Saved entries
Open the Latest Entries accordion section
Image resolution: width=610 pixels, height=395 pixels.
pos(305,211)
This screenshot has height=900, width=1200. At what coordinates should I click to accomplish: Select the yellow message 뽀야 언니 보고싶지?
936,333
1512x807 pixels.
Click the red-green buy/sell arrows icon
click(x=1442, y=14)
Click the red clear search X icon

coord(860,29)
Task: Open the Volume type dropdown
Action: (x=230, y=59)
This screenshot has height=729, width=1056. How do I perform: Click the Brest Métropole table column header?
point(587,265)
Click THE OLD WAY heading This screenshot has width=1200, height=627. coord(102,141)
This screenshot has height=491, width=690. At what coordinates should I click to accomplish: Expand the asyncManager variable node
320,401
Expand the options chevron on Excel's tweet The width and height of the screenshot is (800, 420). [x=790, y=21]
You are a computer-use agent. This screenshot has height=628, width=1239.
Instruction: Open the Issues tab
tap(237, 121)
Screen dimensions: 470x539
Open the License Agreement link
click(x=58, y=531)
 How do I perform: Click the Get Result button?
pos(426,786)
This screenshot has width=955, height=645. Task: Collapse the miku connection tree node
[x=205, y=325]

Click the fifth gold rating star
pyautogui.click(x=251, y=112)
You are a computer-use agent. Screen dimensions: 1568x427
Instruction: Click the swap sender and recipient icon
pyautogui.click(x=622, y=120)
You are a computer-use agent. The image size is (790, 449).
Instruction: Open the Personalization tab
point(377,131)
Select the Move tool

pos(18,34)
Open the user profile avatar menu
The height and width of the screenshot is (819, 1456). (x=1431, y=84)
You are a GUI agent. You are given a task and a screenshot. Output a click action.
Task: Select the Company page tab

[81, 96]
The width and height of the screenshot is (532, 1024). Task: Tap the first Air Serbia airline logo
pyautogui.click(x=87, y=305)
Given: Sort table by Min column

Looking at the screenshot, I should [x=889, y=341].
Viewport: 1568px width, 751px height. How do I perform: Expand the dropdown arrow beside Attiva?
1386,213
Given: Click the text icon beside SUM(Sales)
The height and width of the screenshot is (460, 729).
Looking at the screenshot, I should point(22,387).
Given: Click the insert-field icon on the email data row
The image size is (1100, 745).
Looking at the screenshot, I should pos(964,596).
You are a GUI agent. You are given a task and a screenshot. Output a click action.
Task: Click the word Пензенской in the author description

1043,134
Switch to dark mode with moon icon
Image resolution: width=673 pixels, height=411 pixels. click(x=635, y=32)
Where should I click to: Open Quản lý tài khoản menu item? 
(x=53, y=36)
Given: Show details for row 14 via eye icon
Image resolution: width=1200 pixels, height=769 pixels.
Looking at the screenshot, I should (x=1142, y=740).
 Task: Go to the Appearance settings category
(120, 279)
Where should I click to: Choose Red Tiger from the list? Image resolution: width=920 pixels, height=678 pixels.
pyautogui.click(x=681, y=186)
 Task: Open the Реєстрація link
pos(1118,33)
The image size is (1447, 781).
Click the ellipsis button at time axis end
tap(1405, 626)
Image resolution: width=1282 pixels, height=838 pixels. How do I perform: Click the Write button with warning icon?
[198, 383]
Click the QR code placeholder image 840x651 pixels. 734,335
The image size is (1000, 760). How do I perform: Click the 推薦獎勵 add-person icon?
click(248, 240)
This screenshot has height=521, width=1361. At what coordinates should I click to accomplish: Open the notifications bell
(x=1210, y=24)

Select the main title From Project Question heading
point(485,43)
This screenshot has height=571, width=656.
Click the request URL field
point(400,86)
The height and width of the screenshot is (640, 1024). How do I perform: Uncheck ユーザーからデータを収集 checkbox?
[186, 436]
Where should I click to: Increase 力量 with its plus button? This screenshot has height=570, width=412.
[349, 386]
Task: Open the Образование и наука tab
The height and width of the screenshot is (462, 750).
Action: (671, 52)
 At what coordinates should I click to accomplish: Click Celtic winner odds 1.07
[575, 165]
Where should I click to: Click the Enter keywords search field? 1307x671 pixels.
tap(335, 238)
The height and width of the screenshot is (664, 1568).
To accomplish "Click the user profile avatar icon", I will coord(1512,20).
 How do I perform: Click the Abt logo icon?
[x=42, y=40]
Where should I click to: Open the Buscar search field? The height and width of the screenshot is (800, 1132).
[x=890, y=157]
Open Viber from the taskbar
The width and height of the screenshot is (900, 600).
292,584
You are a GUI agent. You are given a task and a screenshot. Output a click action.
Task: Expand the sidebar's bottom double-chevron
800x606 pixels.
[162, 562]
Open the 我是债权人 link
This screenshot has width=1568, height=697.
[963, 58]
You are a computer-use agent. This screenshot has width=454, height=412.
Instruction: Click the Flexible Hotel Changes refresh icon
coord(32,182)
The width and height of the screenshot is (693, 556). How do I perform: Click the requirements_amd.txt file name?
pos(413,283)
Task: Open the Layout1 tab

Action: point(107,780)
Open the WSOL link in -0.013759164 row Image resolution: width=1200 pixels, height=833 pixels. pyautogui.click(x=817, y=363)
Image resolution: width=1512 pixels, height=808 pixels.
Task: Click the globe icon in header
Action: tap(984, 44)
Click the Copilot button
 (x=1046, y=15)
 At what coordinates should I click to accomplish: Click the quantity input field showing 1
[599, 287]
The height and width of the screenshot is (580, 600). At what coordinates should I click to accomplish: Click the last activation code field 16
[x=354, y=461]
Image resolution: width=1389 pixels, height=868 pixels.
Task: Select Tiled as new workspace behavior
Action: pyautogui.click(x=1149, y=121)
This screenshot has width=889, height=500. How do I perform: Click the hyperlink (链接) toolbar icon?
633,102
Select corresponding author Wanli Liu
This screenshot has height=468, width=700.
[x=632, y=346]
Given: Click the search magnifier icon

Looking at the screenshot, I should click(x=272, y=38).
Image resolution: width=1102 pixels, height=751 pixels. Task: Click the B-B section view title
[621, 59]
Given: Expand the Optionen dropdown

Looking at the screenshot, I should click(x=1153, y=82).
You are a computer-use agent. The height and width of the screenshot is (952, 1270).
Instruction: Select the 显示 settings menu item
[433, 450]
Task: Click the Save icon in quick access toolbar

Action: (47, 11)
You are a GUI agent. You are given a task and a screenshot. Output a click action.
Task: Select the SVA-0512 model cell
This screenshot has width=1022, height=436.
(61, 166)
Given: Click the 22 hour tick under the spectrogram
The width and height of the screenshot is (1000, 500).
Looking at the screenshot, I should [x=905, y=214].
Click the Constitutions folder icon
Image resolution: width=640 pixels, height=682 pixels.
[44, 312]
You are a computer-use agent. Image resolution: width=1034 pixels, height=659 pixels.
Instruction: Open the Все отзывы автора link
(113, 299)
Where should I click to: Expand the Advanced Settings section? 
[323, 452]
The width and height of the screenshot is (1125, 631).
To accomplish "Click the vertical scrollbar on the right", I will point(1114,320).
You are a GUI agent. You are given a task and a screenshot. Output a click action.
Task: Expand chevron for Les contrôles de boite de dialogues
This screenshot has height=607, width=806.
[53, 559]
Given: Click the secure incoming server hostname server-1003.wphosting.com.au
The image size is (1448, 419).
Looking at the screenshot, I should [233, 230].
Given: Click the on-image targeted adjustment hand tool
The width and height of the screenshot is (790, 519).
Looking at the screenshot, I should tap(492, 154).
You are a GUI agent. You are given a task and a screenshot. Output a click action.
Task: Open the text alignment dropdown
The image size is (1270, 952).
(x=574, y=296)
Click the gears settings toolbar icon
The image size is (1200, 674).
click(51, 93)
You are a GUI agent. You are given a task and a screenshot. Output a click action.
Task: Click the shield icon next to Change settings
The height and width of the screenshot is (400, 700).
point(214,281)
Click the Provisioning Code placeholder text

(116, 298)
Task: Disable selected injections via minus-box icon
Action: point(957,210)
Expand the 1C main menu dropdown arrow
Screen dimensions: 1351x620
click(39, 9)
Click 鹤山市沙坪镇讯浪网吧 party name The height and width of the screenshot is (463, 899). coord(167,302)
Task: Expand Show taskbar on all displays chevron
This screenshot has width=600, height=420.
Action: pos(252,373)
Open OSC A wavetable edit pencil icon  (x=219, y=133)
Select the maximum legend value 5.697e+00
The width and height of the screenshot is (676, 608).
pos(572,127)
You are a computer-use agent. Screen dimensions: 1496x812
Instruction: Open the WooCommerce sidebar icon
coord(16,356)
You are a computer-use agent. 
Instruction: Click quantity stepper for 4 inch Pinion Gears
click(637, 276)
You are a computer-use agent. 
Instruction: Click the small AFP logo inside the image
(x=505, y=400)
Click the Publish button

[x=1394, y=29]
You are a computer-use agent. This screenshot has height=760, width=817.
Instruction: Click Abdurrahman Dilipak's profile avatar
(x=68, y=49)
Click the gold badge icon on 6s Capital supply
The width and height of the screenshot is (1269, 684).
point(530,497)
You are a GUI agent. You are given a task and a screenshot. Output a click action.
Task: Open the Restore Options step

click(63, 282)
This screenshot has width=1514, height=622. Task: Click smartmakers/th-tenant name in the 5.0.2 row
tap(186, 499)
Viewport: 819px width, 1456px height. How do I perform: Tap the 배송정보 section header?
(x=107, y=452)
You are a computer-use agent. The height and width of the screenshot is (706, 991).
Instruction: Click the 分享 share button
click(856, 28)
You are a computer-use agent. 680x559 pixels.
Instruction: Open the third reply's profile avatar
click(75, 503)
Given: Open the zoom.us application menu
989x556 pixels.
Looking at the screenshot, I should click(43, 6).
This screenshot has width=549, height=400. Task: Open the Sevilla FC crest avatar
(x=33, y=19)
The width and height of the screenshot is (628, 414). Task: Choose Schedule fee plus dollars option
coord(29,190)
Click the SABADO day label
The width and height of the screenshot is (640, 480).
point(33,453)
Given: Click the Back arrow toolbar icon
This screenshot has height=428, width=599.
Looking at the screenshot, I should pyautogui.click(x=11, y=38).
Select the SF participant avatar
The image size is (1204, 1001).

- _ASSIGNMENT_:
Using the records above, set down exactly the lines from the one with "800x606 pixels." through the one with "Click the Constitutions folder icon", inclusive, and nothing more.

- _WRITTEN RESPONSE_:
800x606 pixels.
[162, 562]
Open the 我是债权人 link
This screenshot has width=1568, height=697.
[963, 58]
You are a computer-use agent. This screenshot has width=454, height=412.
Instruction: Click the Flexible Hotel Changes refresh icon
coord(32,182)
The width and height of the screenshot is (693, 556). How do I perform: Click the requirements_amd.txt file name?
pos(413,283)
Task: Open the Layout1 tab

Action: point(107,780)
Open the WSOL link in -0.013759164 row Image resolution: width=1200 pixels, height=833 pixels. pyautogui.click(x=817, y=363)
Image resolution: width=1512 pixels, height=808 pixels.
Task: Click the globe icon in header
Action: tap(984, 44)
Click the Copilot button
 (x=1046, y=15)
 At what coordinates should I click to accomplish: Click the quantity input field showing 1
[599, 287]
The height and width of the screenshot is (580, 600). At what coordinates should I click to accomplish: Click the last activation code field 16
[x=354, y=461]
Image resolution: width=1389 pixels, height=868 pixels.
Task: Select Tiled as new workspace behavior
Action: pyautogui.click(x=1149, y=121)
This screenshot has width=889, height=500. How do I perform: Click the hyperlink (链接) toolbar icon?
633,102
Select corresponding author Wanli Liu
This screenshot has height=468, width=700.
[x=632, y=346]
Given: Click the search magnifier icon

Looking at the screenshot, I should click(x=272, y=38).
Image resolution: width=1102 pixels, height=751 pixels. Task: Click the B-B section view title
[621, 59]
Given: Expand the Optionen dropdown

Looking at the screenshot, I should click(x=1153, y=82).
You are a computer-use agent. The height and width of the screenshot is (952, 1270).
Instruction: Select the 显示 settings menu item
[433, 450]
Task: Click the Save icon in quick access toolbar

Action: (47, 11)
You are a GUI agent. You are given a task and a screenshot. Output a click action.
Task: Select the SVA-0512 model cell
This screenshot has width=1022, height=436.
(61, 166)
Given: Click the 22 hour tick under the spectrogram
The width and height of the screenshot is (1000, 500).
Looking at the screenshot, I should [x=905, y=214].
Click the Constitutions folder icon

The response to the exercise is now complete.